Par Docteur Babah Lusungu, responsable de la clinique Dieu est grand fonctionnant en ville de Beni.
Le Docteur Babah Lusungu, poursuit sa série de réflexions sur les enjeux géopolitiques auxquels la RDC est confrontée, ainsi que leurs implications sur l’unité nationale, la cohésion sociale et l’intégrité territoriale.
Dans cet article, le Docteur Babah Lusungu se penche sur la guerre qui oppose le gouvernement congolais à la coalition M23-AFC. Il tentera d’analyser en détail les forces en présence, en exposant leurs atouts et leurs faiblesses, afin de proposer différentes projections sur l’issue de ce conflit.
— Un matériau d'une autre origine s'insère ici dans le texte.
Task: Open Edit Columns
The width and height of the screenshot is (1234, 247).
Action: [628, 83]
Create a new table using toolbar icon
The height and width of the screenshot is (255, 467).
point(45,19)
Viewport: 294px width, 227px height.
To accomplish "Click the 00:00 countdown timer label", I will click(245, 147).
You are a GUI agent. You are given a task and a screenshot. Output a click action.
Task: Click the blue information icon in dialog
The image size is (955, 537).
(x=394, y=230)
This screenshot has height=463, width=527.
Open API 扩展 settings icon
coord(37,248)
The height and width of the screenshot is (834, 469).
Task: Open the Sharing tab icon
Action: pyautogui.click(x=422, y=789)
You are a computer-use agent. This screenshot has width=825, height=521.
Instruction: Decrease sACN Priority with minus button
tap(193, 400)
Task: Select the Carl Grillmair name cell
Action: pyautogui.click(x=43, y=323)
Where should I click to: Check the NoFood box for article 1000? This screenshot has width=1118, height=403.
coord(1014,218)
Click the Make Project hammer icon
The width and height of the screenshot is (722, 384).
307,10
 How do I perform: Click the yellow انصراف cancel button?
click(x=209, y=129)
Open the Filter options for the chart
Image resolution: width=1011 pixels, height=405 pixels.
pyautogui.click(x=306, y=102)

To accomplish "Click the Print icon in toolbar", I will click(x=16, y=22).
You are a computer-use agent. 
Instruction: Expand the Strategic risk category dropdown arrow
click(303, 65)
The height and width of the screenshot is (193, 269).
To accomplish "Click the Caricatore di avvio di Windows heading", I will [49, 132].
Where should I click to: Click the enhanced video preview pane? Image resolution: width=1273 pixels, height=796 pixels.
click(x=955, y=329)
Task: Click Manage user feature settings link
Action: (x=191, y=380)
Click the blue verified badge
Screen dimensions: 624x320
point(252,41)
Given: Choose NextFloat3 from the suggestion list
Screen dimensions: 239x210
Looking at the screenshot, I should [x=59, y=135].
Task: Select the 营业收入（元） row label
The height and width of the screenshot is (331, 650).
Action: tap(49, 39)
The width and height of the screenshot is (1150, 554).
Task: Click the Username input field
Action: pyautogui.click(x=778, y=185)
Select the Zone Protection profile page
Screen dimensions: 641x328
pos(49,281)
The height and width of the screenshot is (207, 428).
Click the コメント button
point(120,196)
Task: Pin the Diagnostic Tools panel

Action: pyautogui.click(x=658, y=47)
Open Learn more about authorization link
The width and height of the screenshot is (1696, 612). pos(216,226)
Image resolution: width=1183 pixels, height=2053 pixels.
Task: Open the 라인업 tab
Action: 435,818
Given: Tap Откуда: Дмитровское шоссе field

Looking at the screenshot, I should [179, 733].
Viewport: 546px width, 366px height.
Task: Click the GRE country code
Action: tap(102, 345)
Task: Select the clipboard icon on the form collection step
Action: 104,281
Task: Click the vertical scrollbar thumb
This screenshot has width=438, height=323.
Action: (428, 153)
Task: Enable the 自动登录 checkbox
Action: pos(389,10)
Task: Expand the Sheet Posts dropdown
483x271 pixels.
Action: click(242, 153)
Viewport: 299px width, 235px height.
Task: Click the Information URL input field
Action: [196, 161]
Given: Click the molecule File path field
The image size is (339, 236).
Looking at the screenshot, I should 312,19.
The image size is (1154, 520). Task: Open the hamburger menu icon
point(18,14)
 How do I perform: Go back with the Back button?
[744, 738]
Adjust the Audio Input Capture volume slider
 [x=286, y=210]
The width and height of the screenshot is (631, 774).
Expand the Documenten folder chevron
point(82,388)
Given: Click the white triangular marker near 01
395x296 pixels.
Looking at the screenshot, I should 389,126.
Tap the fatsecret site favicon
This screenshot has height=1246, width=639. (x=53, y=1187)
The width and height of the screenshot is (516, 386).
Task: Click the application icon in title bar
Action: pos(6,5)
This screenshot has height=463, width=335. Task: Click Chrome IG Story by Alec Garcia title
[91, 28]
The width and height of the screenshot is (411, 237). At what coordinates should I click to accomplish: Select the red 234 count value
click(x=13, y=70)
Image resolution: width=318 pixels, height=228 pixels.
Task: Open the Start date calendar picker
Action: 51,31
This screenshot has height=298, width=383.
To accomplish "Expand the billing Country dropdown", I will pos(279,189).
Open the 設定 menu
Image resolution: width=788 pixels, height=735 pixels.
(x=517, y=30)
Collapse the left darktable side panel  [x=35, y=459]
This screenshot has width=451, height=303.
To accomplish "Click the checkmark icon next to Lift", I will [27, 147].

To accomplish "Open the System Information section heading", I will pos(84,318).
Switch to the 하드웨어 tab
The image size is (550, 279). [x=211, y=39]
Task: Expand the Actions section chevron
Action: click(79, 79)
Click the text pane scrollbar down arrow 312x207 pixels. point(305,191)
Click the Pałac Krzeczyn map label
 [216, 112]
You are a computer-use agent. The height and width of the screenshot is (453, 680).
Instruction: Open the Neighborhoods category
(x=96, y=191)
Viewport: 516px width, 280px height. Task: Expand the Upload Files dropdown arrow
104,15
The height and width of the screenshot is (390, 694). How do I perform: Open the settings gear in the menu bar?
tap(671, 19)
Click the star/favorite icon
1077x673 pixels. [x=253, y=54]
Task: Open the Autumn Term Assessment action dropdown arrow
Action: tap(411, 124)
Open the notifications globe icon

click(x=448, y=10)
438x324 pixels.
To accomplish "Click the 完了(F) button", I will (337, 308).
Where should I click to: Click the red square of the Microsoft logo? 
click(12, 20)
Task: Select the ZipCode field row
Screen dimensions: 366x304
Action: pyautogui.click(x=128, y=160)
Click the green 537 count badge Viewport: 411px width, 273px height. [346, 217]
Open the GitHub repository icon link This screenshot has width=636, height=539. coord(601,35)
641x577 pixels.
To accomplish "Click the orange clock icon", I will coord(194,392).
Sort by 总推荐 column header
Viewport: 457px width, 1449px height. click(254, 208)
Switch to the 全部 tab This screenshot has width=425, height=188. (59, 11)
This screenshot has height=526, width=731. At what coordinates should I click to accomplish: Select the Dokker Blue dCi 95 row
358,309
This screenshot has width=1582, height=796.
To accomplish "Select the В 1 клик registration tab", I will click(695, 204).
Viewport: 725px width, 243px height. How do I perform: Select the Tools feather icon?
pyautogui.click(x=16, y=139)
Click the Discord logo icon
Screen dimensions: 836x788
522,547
Le M23-AFC est une coalition de deux mouvements politico-militaires : le M23 (Mouvement du 23 Mars), issu du CNDP de Laurent Nkunda, un ancien général des FARDC d’origine rwandophone, et l’AFC, une formation plus récente. Le M23, né d’un contexte ethnique et géopolitique complexe, revendique une meilleure inclusion des Congolais rwandophones (notamment les Banyamulenge), un accès élargi à la terre, le retour des déplacés du Rwanda et de l’Ouganda, ainsi que leur intégration dans l’armée et l’administration.
En 2012, le M23 s’est emparé de Goma et a menacé Bukavu. Sous pression internationale, il s’est replié et s’est cantonné en Ouganda. Depuis 2021, le mouvement, aujourd’hui classé comme groupe terroriste par le gouvernement a refait surface, prenant Bunagana, cité frontalière avec l’Ouganda. Ils exigent des négociations directes avec le gouvernement, qui refuse catégoriquement.
Forces et faiblesses du M23-AFC
Malgré une progression rapide sur le terrain, le mouvement fait face à trois problèmes majeurs :
- Rejet par la population locale : Le Nord-Kivu est majoritairement habité par les Nande, les Hunde, les Hutu et une minorité Tutsi. La population, notamment hutu, reste méfiante à l’égard du M23, perçu comme une extension de l’armée rwandaise.
- Effectifs insuffisants : Le nombre limité de combattants ne permet pas une gestion efficace des territoires conquis, ce qui conduit à des enrôlements forcés et alimente l’impopularité du mouvement.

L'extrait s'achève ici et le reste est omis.